The general price levels of goods and services in November 2020 increased by 9.8 percent but represents the lowest inflation rate since the pandemic started impacting prices, data released by the Ghana Statistical Service (GSS) have shown.
Prior to April this year, inflation had stayed flat at 7.8 percent for three consecutive months beginning January. However, impulse and panic-buying ahead of the lockdown announcement precipitated prices of goods and services to shoot up astronomically, thereby pushing inflation to hit a double-digit figure of 10.6 percent in April 2020.
Following this development, prices continued to spike – largely catapulted by increase in food prices and other essential supplies needed to fight or contain spread of the pandemic. However, the GSS data show that food inflation has declined to 11.7 percent compared with 12.6 percent the previous month. Non-food inflation, on the other hand, remained constant at the 8.3 percent recorded in October.

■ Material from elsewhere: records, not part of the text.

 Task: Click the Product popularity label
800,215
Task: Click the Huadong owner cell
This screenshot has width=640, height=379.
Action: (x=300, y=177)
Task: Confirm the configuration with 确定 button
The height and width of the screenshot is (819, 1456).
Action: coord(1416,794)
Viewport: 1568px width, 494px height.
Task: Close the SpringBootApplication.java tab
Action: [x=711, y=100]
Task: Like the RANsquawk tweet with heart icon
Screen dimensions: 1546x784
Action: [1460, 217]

Inflation for locally produced items was 11.5 percent, while that of imported items was 5.6 percent for November.
The decline in inflation ahead of the next Monetary Policy Committee (MPC) meeting in January 2021 may trigger a decision to reduce the rate should the disinflation process continue, as the committee signalled at an engagement with the press last month, November.
But one that thing remains a threat to the probability of such an outcome is the declining fiscal situation, which government attributes to the pandemic’s impact. In fact, the MPC acknowledges it may delay any probable reduction in the rate should the deficit figures continue in this trajectory.

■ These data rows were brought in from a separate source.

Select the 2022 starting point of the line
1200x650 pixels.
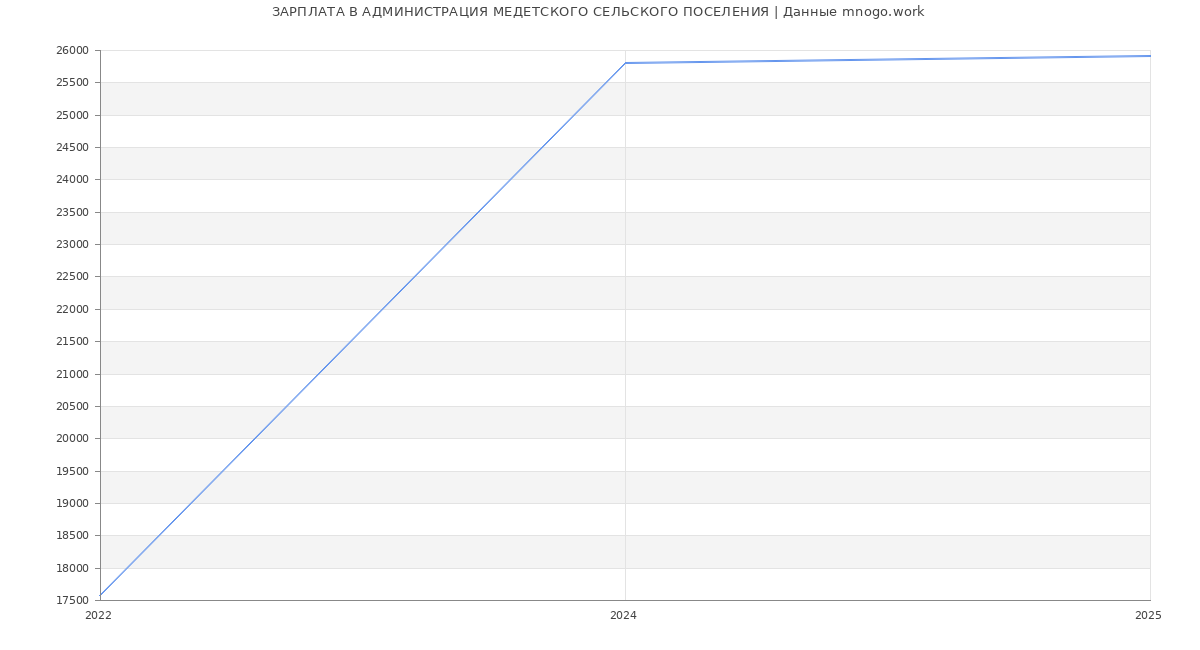101,596
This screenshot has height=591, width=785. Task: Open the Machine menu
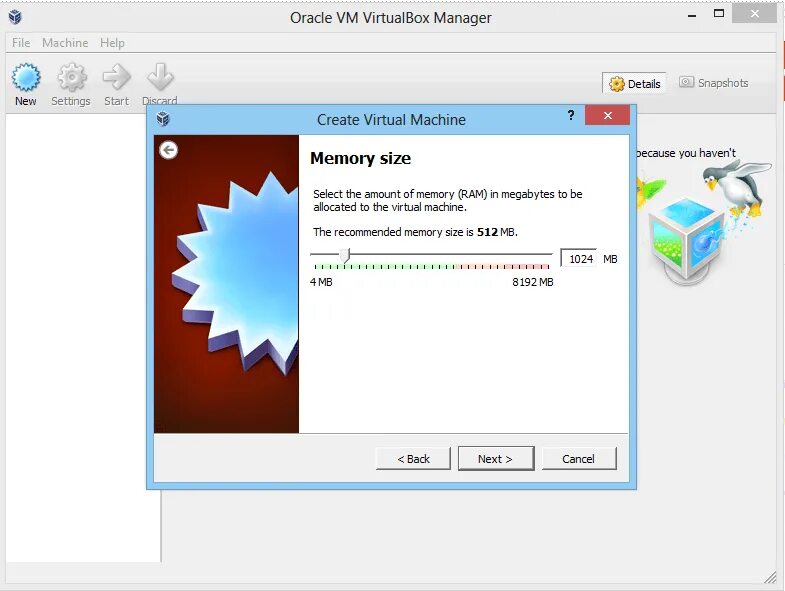(x=65, y=43)
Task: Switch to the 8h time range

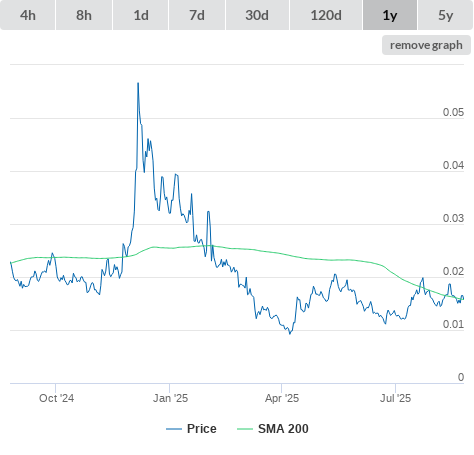Action: coord(84,15)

“Fiscal policy has been a source of considerable stimulus, driven by exceptional expenditures directed toward goods and services, capital expenditures, COVID-related spending, and in the energy sector. As at July 2020, the budget deficit was higher than programmed. Indications from banking data point to a faster budgetary execution in August relative to the annual target of 11.4 percent of GDP, supported by exceptional domestic and foreign financing sources.

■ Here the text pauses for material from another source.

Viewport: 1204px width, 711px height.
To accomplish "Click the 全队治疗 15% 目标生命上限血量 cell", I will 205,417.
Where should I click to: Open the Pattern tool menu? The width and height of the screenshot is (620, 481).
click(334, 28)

“The drivers of economic growth are returning to normal with prospects for a good recovery. Monetary and fiscal policies have been supportive, providing the necessary underpinnings for the economy to withstand negative output shocks arising from the pandemic. However, this has come at the cost of moving away from a consolidation path and could pose a risk to long-term macroeconomic stability if decisive measures are not taken to define a feasible fiscal adjustment to stabilise debt,” the Committee said in its last report.